Acting out of charity is therefore a transcendental and immanent act. The result here seems to be twofold. First, it seems as though an act of charity from one person to another makes the initiator more like the source of charity itself – God. This moves forward the person’s infinite desire toward the infinite source of goodness. Second, charity also implies that charitable acts between individuals embody a relationship that resembles God’s own charitable acts towards creation. It is the outpouring of one to another. For the giver will grant freely to the recipient something in which was not otherwise available. And in this resemblance comes a unifying bond – God’s original charity bringing the otherwise separated together. Furthermore, just as charity is the giving of a relationship to humanity, charity given amongst humanity is a special bond created in this image. This should be widespread and become, as Karl Rahner, “corporal, historical, and social.”
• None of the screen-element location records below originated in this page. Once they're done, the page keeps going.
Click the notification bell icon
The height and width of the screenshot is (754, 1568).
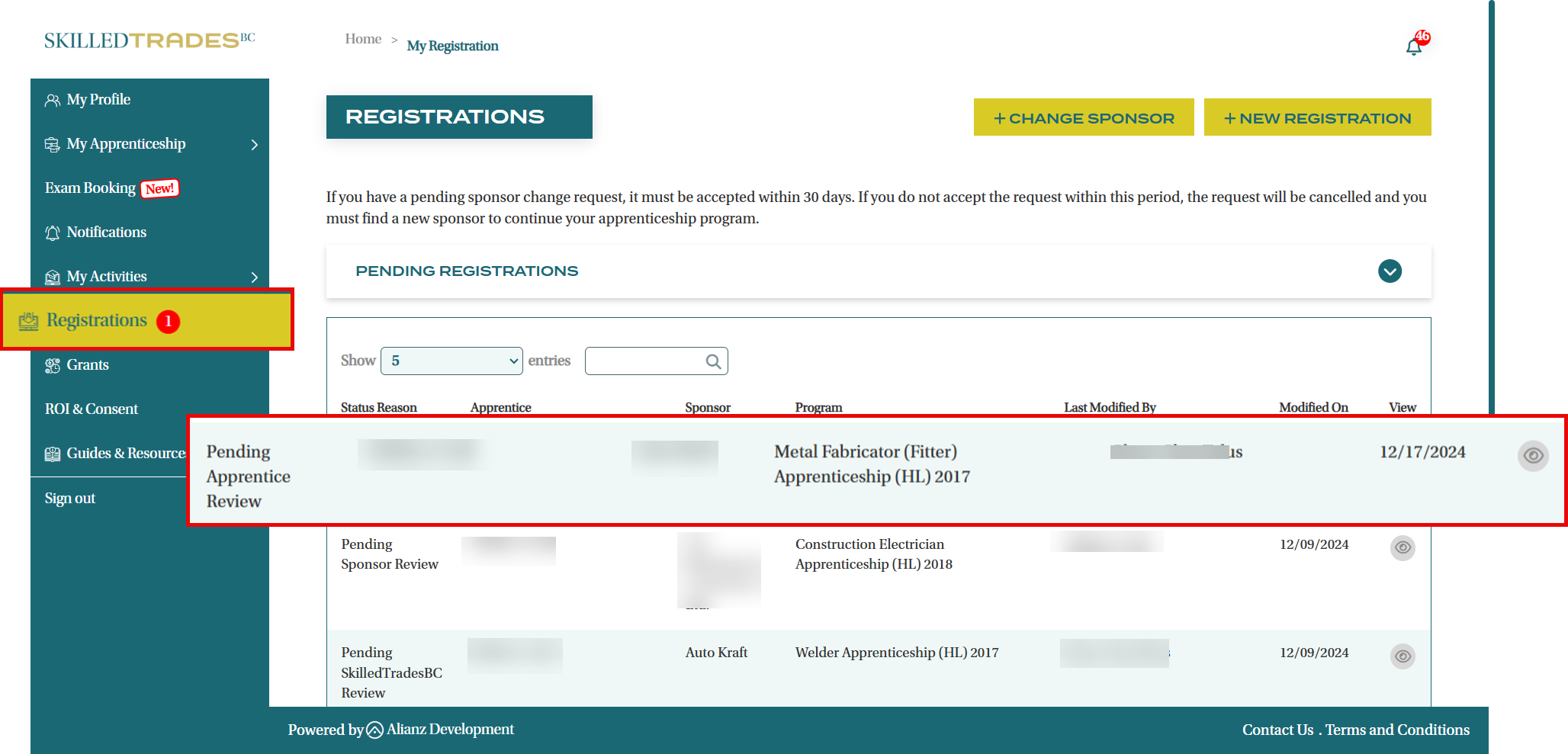coord(1413,47)
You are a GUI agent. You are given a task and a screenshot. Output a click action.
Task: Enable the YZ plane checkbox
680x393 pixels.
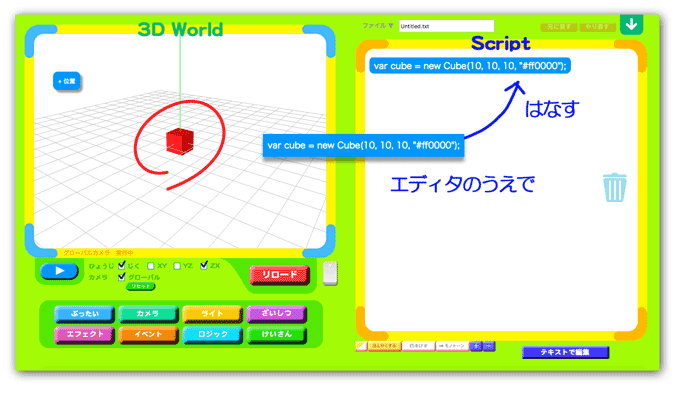177,265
What comes to light with this understanding is a holistic outlook on relationship. For God, the source of charity, grants a relationship with his created individuals who, in turn, initiate charitable acts towards others – an act impossible without God. God is therefore involved in all charitable acts, regardless of whether the individual is cognitively aware of this or not. Charity is love – a love stemmed from God and seen evident in us. For we can relate with each other because we can relate with God.
 Kent Dunningham, Addiction and Virtue: Beyond Models of Disease and Choice (Downers Grove, Ill: InterVarsity Academic, 2011), 143.
 Ibid., 144.
 ST 2-2.24.2.
 Dunningham, Addiction, 145.
 ST 2-2.23.2.
 ST 2-2.23.5.
 Dunningham, Addiction, 147.
 Karl Rahner, Nature and Grace (New York: Sheed and Ward, 1964), 90.